◆ **What is expected**: How many of the lines below include the word "computer"? Only the number should be given.

◆ **Source data**:
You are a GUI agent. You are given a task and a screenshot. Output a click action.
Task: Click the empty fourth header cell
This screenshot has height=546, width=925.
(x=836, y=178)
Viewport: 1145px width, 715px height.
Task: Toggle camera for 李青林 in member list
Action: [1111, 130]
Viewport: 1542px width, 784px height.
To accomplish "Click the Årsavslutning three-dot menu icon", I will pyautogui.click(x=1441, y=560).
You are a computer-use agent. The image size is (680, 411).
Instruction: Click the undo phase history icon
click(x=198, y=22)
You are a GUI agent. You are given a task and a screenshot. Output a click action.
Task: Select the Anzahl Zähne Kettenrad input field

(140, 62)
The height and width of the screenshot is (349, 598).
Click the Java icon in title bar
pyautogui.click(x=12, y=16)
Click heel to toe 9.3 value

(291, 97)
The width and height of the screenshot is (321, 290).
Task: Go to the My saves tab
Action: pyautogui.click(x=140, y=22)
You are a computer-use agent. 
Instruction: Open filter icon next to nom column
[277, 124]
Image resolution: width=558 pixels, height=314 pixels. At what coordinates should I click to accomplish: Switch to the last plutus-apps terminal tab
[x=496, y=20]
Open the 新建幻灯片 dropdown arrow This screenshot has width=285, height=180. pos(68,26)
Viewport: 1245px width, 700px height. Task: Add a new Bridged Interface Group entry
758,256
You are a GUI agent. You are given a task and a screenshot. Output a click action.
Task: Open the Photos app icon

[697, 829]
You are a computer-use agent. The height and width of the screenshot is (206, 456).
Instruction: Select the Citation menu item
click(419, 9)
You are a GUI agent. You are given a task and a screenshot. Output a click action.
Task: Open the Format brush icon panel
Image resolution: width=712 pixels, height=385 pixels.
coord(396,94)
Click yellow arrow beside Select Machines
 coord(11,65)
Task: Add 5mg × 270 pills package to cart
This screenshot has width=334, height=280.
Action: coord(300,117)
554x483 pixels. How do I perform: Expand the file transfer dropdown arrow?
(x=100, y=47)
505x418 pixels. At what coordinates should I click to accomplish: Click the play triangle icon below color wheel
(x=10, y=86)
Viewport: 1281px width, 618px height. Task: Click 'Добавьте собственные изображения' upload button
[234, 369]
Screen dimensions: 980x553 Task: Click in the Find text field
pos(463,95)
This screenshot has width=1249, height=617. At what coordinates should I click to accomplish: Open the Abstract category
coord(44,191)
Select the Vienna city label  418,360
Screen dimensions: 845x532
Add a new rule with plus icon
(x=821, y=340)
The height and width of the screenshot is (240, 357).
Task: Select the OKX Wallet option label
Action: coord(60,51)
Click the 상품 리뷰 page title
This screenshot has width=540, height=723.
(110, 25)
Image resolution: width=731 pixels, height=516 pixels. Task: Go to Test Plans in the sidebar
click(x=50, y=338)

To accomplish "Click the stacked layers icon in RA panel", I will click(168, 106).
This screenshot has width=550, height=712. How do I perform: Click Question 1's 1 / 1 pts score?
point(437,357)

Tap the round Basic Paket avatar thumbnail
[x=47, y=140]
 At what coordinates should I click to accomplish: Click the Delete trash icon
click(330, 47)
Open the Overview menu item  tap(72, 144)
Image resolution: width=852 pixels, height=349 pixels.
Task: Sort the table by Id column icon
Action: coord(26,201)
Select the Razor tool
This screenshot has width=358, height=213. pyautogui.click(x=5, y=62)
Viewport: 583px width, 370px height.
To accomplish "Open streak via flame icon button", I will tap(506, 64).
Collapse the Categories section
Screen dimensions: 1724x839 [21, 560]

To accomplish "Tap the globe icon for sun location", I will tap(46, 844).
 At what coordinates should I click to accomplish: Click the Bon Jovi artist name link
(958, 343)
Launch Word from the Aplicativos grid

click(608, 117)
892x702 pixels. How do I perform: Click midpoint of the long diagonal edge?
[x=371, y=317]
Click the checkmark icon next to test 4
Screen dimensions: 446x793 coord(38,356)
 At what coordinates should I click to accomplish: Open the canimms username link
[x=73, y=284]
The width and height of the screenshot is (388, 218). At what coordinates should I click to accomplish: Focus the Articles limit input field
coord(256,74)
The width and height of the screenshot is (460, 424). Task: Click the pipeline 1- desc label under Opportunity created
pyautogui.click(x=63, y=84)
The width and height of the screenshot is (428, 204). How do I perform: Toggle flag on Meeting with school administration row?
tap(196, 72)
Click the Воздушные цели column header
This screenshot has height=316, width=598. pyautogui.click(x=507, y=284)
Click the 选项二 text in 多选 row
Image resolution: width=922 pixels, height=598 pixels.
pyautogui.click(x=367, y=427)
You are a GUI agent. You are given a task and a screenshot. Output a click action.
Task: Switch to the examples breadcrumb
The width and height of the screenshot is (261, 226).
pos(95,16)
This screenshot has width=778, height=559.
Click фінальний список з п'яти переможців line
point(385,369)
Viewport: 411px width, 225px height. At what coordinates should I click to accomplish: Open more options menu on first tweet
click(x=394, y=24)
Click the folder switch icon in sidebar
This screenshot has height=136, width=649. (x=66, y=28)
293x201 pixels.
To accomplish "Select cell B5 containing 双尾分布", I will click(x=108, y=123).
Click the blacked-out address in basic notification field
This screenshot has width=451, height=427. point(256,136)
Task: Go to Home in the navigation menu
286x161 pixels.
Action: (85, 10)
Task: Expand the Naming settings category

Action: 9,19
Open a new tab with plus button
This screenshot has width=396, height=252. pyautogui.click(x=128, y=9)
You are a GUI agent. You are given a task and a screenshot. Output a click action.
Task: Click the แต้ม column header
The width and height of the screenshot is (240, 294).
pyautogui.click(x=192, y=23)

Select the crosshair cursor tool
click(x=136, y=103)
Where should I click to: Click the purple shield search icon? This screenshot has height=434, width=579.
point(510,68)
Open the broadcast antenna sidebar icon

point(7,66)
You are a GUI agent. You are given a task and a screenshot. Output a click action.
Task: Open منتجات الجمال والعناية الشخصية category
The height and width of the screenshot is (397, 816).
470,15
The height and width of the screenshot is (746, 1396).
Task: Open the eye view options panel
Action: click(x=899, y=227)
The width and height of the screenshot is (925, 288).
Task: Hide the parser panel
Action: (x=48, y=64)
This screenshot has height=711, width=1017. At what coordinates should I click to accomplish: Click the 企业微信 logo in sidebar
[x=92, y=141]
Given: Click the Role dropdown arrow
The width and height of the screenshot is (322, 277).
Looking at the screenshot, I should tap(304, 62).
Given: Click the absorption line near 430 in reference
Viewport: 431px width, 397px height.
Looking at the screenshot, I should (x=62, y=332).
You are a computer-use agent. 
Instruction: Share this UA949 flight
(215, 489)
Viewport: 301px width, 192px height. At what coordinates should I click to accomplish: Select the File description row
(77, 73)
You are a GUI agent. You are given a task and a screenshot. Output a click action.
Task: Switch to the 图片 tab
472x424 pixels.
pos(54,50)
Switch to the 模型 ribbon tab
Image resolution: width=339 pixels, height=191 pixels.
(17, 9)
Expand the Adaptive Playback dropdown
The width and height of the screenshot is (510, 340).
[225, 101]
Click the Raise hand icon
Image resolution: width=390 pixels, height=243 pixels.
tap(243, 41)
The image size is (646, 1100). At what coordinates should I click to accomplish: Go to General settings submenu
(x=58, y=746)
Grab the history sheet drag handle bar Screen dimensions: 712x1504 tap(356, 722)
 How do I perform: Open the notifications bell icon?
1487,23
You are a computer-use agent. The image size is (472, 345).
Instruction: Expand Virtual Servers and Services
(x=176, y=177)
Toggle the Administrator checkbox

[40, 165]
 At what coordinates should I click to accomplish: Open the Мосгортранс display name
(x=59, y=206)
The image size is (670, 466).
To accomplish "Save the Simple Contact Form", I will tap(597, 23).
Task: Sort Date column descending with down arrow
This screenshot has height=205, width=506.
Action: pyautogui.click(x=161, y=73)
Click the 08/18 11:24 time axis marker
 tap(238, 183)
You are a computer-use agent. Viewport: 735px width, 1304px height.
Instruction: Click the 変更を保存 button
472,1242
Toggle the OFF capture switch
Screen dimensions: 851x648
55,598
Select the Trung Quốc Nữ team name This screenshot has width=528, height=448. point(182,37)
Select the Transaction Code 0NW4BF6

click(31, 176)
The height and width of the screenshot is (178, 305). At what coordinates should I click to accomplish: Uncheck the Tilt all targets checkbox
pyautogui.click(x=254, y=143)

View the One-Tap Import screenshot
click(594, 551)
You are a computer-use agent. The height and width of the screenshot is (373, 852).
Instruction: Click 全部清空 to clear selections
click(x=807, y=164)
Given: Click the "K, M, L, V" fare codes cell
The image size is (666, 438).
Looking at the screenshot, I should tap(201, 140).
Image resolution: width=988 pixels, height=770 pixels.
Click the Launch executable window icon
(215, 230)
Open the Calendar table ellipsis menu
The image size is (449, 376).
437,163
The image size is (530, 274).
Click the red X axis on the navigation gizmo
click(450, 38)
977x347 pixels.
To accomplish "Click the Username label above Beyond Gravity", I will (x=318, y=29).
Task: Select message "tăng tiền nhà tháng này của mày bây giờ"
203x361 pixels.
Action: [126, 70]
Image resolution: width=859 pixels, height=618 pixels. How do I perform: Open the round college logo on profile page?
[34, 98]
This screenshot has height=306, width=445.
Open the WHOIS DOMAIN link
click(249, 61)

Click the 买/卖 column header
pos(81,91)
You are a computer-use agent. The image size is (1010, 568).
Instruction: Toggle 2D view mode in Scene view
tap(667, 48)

◆ **Response to this exercise**: 8